Sifi Ghrieb à Bamako : ce que cette visite dit du rapprochement Mali-Algérie

Le Premier ministre algérien Sifi Ghrieb est attendu à Bamako ce lundi 14 septembre 2026, à l’invitation de son homologue malien Abdoulaye Maïga. À la tête d’une forte délégation, il sera porteur d’un message du président Abdelmadjid Tebboune au général d’armée Assimi Goïta, président de la Transition et chef de l’État, selon la Primature malienne.
Cette visite intervient quelques semaines après le déplacement d’Abdoulaye Maïga à Alger, le 24 août, dans le cadre de la relance des relations entre les deux pays. À Bamako, Sifi Ghrieb sera reçu par Assimi Goïta et aura une séance de travail avec Abdoulaye Maïga.
Un rapprochement après quinze mois de tensions
La visite intervient après une longue période de tensions entre Bamako et Alger. Les relations entre les deux pays s’étaient fortement dégradées autour de plusieurs dossiers, notamment la question des mouvements armés du Nord et les accusations réciproques d’ingérence.
Le dialogue a toutefois repris progressivement au cours des derniers mois. La visite d’Abdoulaye Maïga à Alger, le 24 août, avait marqué une nouvelle étape dans cette séquence.
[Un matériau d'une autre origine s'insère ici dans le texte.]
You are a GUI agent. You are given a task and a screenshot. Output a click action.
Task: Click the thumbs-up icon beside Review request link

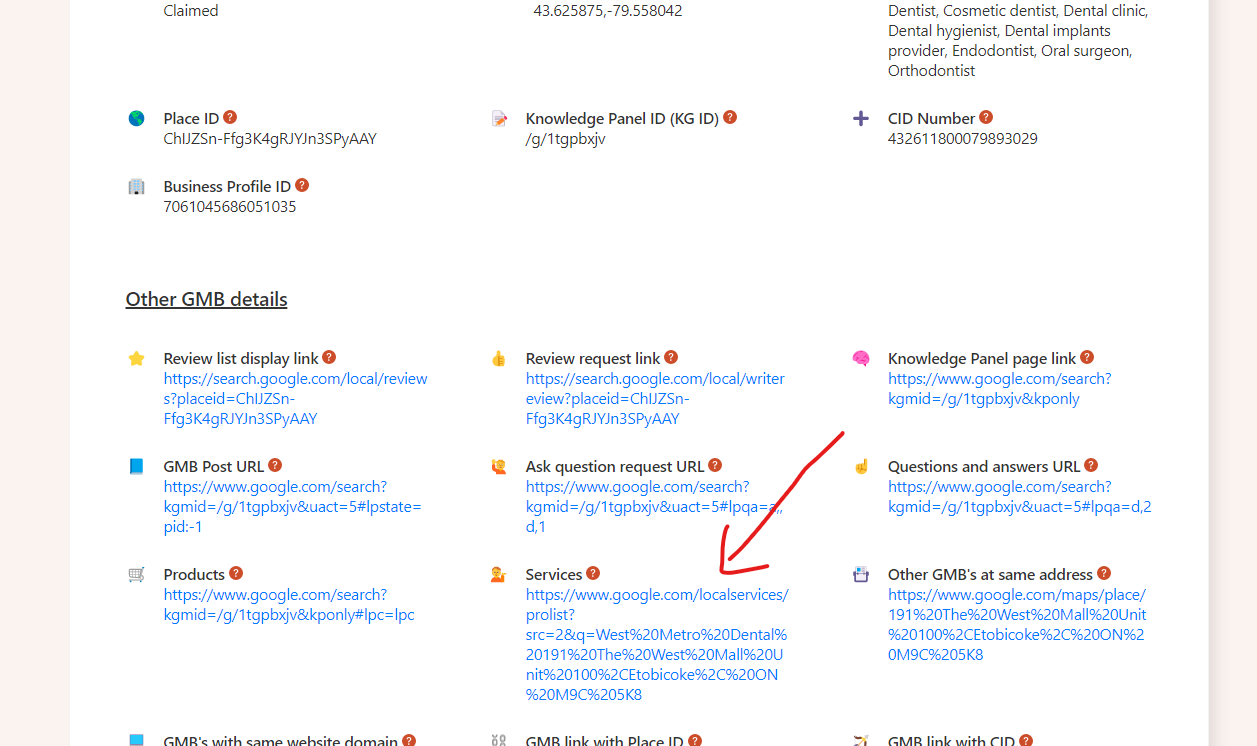[x=498, y=358]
Le Premier ministre malien avait alors évoqué les engagements pris par Abdelmadjid Tebboune, notamment sur le respect de la souveraineté et la non-ingérence dans les affaires intérieures du Mali.
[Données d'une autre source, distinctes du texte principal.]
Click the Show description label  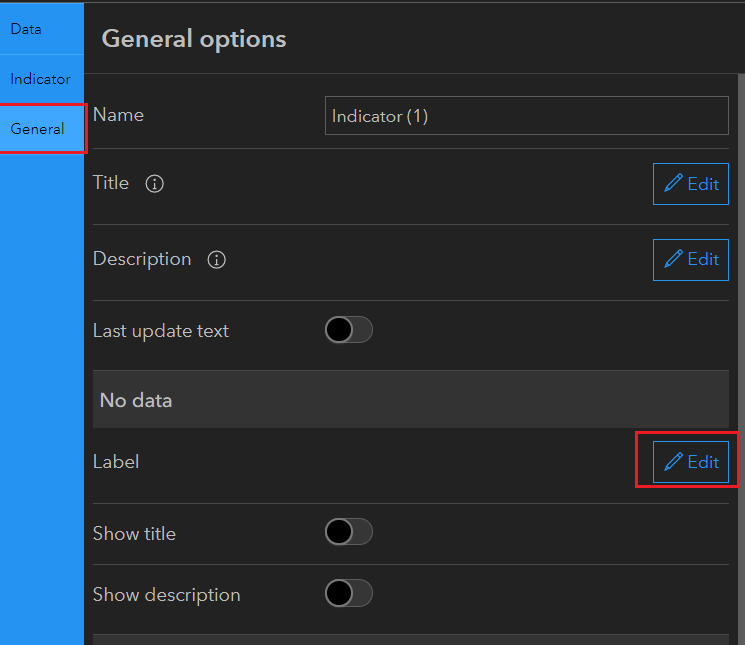point(167,594)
La venue de Sifi Ghrieb à Bamako montre que ce rapprochement se poursuit désormais au niveau gouvernemental. Elle doit permettre aux deux capitales de transformer la reprise du dialogue politique en coopération concrète.
Certains dossiers sensibles restent néanmoins en arrière-plan. C’est notamment le cas de Mahmoud Dicko, installé en Algérie depuis décembre 2023, dont la présence avait contribué à alimenter les tensions entre les deux pays.
Un rapprochement qui s’inscrit dans une dynamique régionale
Le rapprochement avec Bamako intervient alors qu’Alger renforce parallèlement ses relations avec d’autres pays du Sahel, notamment le Niger.
Ces derniers mois, la coopération algéro-nigérienne s’est intensifiée dans le domaine sécuritaire. Alger a notamment apporté un soutien militaire à Niamey en août, avec le déploiement de moyens aériens et la livraison d’hélicoptères.
Mais la relation dépasse désormais le seul cadre sécuritaire. La coopération entre l’Algérie et le Niger s’étend également aux télécommunications, à travers des accords entre opérateurs des deux pays, à la formation et à l’énergie. Cette évolution traduit une volonté d’Alger de renforcer une relation durable avec son environnement sahélien.
Le Mali occupe une place particulière dans cette stratégie. Pays voisin de l’Algérie et acteur central de l’espace sahélien, il constitue un partenaire avec lequel Alger cherche désormais à renouer après la période de crise.
Alger cherche à retrouver une place au Sahel
La visite de Sifi Ghrieb à Bamako intervient ainsi dans une séquence plus large de repositionnement de l’Algérie dans la région.
Pour Bamako, le rapprochement permet de renouer avec un voisin stratégique après quinze mois de tensions. Pour Alger, il s’agit de rétablir un canal politique avec un pays central du Sahel, alors que les relations avec Niamey connaissent également un approfondissement.
La question sera désormais de savoir jusqu’où les deux capitales peuvent aller dans cette normalisation. La rencontre de lundi devrait permettre de mesurer si le dégel politique peut déboucher sur une coopération plus structurée, notamment dans les domaines sécuritaire, économique et énergétique.
La Primature malienne affirme en tout cas que les deux pays veulent consolider leur coopération dans les domaines d’intérêt commun, dans un esprit de « bon voisinage, de fraternité et de solidarité agissante ».